G7 Carbis Bay protest
As the UK is set to welcome world leaders, protestors believe ‘the woodland and unique ecosystem’ are being destroyed by the Carbis Bay Hotel. Photo: Jory Mundy

Hosted by the UK this year, the G7 summit will take place between June 11 and June 13 at Carbis Bay in Cornwall. 

As world leaders from some of the most influential countries are set to descend on the seaside resort for the G7 summit, the Carbis Bay Hotel is being condemned by local campaigners for cutting down trees, destroying woodland and ‘removing badger setts’—a claim the hotel vehemently denies.

Residents and local campaigners are calling on the hotel to stop the felling of trees and the destruction of local wildlife.

Penzance Socialists, a campaigning group based in Penzance that recently supported a youth-led climate justice protest, said: “We believe it is outrageous that the Carbis Bay Hotel is destroying woodland and removing badger setts, in order to build so-called ‘eco-lodges’ on their land without planning permission.

“The hypocrisy of the world leaders discussing the climate crisis in a so-called eco-hotel that is destroying woodland is staggering.

“The Carbis Bay Hotel thinks it can ignore planning laws because of the G7. We’re here to tell them they can’t and that they will be held to account for their actions.

“The action taken by the hotel is a microcosm of the reality facing Cornwall as it prepares to host the summit.

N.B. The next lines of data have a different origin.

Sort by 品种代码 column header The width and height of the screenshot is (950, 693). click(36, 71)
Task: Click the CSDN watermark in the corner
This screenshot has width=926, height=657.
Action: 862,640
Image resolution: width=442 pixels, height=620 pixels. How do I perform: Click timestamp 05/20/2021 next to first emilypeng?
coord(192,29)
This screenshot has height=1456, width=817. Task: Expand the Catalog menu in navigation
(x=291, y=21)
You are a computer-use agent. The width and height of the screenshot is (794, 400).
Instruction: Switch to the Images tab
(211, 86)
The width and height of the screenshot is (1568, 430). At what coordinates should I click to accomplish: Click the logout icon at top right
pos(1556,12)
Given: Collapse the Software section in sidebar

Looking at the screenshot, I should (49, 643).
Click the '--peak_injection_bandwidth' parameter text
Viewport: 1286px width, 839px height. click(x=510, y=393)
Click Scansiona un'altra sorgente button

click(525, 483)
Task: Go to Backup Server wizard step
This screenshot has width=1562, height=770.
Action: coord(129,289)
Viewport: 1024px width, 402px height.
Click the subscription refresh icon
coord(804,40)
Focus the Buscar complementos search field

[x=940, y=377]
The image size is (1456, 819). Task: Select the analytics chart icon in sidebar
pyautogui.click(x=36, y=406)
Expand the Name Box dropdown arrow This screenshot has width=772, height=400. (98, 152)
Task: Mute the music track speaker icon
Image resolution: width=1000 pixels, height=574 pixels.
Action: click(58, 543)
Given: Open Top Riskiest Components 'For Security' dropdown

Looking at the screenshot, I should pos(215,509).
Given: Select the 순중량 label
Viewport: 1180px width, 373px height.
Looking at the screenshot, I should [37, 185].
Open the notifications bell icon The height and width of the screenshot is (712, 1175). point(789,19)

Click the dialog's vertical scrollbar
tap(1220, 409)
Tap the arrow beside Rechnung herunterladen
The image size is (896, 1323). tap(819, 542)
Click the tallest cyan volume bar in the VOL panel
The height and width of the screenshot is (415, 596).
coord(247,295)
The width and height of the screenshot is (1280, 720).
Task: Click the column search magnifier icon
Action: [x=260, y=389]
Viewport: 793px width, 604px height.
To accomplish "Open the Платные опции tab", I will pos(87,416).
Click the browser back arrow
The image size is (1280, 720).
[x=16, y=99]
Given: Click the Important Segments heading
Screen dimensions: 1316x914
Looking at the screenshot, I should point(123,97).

Local people are being ignored, our voices are not being heard, and our movements are being restricted.

“We are joining protests every day of the summit to protest the G7, but also to protest the environmental damage done by both the hotel and the summit itself.”

Environmental campaigners have criticised the hotel, which takes pride in calling it one of the UK’s greenest destinations.

Speaking about the new development at the Carbis Bay Hotel, Lisa Arthur, 36, a Green Party campaigner from St Ives, said she was not sure why the trees were being chopped down. 

“A couple of days ago, I visited the venue of this year’s G7 summit, where they have felled yet more trees that are an intrinsic part of the woodland and unique ecosystem.

“There was certainly a planning application, which went in here a few years ago, that got declined.

“We have not yet seen any updated version of this application that shows that the work that is being done has been approved.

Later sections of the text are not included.